#### RECORDS SHOWN ####

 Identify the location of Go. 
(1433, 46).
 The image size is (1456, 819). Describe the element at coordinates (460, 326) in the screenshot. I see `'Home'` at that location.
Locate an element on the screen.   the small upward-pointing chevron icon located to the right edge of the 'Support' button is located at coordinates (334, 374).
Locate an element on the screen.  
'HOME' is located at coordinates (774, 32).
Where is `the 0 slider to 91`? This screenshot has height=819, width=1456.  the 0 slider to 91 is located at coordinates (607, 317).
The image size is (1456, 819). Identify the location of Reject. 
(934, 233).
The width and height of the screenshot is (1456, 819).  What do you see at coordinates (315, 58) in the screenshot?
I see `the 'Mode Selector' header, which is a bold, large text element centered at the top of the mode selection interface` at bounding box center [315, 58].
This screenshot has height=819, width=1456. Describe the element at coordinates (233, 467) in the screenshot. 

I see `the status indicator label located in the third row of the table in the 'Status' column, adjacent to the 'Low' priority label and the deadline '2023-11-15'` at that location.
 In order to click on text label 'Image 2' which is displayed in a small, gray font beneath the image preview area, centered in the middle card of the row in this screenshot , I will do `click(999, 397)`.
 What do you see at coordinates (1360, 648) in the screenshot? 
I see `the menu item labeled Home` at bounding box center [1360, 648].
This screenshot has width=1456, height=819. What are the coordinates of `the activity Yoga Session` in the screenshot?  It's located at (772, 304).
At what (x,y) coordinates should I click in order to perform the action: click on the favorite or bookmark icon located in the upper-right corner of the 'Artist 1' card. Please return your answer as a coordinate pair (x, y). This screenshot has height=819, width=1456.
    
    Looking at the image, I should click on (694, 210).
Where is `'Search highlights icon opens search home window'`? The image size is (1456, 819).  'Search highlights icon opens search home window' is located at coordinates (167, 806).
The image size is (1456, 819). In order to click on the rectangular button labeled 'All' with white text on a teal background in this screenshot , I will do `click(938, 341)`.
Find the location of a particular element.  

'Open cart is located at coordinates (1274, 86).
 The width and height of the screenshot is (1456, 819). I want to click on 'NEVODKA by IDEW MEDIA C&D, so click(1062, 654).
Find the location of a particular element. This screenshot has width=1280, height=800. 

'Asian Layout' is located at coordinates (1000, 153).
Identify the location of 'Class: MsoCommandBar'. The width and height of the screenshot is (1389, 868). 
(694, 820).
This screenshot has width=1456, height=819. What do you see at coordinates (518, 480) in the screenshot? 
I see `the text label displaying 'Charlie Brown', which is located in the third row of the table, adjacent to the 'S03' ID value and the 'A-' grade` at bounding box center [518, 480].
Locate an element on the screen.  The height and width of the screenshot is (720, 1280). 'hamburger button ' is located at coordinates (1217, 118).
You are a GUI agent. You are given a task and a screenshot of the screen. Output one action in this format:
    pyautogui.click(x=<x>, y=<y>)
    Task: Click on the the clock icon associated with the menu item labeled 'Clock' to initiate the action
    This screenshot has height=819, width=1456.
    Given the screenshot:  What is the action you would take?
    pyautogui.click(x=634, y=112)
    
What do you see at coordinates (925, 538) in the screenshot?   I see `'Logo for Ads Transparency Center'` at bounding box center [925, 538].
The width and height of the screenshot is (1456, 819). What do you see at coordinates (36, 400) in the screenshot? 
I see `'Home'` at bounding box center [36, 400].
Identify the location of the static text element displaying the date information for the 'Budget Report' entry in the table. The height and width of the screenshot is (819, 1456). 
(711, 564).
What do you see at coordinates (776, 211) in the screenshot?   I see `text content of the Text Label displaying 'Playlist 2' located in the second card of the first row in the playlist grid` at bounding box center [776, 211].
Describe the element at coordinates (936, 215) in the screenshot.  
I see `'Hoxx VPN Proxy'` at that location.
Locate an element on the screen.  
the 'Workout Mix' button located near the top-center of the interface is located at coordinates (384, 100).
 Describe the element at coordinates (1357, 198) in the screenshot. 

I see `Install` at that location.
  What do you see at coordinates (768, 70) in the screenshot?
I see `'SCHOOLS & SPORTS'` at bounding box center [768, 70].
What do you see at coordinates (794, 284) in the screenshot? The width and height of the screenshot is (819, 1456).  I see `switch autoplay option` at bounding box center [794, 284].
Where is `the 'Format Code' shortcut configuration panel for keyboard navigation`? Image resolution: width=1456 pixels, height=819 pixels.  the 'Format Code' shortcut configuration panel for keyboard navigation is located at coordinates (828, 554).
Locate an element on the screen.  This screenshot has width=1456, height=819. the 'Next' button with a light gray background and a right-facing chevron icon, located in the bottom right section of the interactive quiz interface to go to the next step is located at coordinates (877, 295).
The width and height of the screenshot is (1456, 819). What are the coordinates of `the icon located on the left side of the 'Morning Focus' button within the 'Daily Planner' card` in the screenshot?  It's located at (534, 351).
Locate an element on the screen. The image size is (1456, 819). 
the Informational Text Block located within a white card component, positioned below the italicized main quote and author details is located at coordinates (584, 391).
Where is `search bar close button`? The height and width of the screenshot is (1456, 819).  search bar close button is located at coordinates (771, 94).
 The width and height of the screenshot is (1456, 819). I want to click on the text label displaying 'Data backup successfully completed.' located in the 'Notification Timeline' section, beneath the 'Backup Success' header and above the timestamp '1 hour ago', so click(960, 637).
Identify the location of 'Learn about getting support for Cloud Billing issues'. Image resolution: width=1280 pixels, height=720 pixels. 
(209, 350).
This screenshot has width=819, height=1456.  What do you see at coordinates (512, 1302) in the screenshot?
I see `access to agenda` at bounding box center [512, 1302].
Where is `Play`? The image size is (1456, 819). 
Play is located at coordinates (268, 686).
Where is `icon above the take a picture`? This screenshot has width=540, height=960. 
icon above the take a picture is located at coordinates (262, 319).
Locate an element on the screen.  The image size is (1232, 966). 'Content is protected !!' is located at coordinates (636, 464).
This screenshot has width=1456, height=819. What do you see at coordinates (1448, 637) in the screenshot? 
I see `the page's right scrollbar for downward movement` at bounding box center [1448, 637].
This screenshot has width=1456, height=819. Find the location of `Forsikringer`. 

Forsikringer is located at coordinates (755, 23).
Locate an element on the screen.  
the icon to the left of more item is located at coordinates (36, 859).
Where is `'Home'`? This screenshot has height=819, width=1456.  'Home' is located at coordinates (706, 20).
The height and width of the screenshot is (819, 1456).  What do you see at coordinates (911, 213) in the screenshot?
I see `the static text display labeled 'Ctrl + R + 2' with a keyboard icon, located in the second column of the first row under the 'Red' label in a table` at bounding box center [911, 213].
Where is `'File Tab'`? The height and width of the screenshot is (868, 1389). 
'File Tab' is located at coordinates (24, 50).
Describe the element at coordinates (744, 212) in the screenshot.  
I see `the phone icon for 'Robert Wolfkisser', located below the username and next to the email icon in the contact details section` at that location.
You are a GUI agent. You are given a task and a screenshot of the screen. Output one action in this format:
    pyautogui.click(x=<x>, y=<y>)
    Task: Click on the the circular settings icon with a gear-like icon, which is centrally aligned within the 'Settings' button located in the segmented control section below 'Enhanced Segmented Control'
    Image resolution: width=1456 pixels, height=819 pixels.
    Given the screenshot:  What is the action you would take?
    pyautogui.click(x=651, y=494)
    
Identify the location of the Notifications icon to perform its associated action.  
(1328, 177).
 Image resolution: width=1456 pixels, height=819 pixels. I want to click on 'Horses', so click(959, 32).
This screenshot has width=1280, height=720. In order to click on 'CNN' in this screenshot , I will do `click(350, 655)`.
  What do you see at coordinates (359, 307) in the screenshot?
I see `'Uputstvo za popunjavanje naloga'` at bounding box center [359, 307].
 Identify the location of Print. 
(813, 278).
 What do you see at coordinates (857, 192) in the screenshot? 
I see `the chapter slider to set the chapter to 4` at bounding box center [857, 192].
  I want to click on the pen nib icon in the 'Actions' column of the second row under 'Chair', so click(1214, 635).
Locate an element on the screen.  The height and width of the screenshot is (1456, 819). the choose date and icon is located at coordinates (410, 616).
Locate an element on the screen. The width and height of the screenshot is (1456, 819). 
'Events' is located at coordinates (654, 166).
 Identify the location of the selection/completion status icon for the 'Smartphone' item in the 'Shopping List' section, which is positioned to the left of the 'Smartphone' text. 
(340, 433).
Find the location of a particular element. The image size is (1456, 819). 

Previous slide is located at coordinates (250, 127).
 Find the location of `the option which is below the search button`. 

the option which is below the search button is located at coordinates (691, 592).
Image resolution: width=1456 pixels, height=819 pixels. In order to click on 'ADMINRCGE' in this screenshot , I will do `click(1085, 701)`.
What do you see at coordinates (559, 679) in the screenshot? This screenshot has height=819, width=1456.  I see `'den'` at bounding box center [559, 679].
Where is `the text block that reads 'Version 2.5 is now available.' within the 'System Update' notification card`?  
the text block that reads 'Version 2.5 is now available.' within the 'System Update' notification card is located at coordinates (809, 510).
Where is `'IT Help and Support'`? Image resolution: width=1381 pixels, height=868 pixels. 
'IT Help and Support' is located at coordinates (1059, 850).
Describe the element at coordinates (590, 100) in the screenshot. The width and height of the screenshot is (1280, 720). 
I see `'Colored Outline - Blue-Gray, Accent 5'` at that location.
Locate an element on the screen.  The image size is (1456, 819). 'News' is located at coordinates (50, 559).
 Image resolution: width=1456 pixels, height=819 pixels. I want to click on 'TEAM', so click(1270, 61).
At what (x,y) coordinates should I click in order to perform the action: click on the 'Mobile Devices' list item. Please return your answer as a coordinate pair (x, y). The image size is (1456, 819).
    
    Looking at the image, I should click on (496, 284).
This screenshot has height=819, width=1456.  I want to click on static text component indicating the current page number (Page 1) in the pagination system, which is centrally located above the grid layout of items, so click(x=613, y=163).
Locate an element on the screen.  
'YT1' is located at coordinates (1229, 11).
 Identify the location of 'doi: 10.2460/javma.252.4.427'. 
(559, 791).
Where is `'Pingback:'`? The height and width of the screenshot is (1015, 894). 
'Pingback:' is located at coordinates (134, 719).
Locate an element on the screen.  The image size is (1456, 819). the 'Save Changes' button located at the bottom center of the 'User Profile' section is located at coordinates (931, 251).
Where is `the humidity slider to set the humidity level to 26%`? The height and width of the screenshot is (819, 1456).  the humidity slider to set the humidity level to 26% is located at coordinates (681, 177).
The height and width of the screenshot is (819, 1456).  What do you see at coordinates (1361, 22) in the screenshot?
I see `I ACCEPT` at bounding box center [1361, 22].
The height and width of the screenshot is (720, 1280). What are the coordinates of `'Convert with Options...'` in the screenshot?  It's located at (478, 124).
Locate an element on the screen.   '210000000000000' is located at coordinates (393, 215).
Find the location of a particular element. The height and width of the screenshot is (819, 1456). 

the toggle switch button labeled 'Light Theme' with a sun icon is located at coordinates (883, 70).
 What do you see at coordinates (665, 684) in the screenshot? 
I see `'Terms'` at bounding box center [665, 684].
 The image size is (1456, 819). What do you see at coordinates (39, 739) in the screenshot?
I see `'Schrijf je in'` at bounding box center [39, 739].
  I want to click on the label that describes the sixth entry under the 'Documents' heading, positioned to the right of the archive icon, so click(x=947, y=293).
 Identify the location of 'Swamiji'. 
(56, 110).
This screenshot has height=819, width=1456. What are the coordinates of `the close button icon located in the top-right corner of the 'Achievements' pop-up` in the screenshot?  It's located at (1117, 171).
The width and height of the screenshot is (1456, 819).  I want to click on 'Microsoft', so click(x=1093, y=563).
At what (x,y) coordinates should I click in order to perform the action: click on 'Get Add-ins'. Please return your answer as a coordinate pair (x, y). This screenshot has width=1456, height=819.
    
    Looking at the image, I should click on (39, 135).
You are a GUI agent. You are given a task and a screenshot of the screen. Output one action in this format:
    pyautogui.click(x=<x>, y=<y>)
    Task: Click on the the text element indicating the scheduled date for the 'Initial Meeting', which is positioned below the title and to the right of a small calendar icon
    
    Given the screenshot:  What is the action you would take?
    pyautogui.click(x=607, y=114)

####

# YOUR OBJECTIVE:
Return the data from the line containing "Identify the location of 'Class: MsoCommandBar'." through the line containing "What do you see at coordinates (925, 538)" without any changes.

# EXERCISE OUTPUT:
Identify the location of 'Class: MsoCommandBar'. The width and height of the screenshot is (1389, 868). 
(694, 820).
This screenshot has width=1456, height=819. What do you see at coordinates (518, 480) in the screenshot? 
I see `the text label displaying 'Charlie Brown', which is located in the third row of the table, adjacent to the 'S03' ID value and the 'A-' grade` at bounding box center [518, 480].
Locate an element on the screen.  The height and width of the screenshot is (720, 1280). 'hamburger button ' is located at coordinates (1217, 118).
You are a GUI agent. You are given a task and a screenshot of the screen. Output one action in this format:
    pyautogui.click(x=<x>, y=<y>)
    Task: Click on the the clock icon associated with the menu item labeled 'Clock' to initiate the action
    This screenshot has height=819, width=1456.
    Given the screenshot:  What is the action you would take?
    pyautogui.click(x=634, y=112)
    
What do you see at coordinates (925, 538) in the screenshot?   I see `'Logo for Ads Transparency Center'` at bounding box center [925, 538].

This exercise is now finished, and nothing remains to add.